'''

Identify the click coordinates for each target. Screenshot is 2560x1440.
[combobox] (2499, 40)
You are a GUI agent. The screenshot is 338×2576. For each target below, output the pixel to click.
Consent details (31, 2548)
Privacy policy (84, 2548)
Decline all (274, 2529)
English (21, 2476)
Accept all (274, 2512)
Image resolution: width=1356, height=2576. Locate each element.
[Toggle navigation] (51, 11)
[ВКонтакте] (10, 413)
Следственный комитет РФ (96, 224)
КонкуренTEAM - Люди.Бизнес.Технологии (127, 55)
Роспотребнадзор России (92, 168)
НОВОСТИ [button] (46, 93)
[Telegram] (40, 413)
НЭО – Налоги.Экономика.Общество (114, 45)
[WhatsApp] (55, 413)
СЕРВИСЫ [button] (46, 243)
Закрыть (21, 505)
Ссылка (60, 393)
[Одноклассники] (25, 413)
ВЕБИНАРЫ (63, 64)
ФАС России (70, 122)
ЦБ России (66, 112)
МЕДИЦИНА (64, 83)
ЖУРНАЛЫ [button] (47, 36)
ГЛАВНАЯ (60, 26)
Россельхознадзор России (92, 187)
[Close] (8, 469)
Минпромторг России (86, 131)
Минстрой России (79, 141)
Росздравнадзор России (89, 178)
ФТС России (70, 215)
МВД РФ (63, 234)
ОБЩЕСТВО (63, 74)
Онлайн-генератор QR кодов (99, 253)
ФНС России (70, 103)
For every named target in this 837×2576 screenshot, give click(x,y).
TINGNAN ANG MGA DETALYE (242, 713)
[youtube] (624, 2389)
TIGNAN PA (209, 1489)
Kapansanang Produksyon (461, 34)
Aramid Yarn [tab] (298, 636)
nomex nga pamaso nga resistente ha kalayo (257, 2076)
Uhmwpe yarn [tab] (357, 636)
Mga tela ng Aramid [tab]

'''

EXERCISE AIM -> Tally up the lines holding the string "Aramid" in the data above, and respond with nothing but the number.

SOLUTION TO THIS EXERCISE -> 2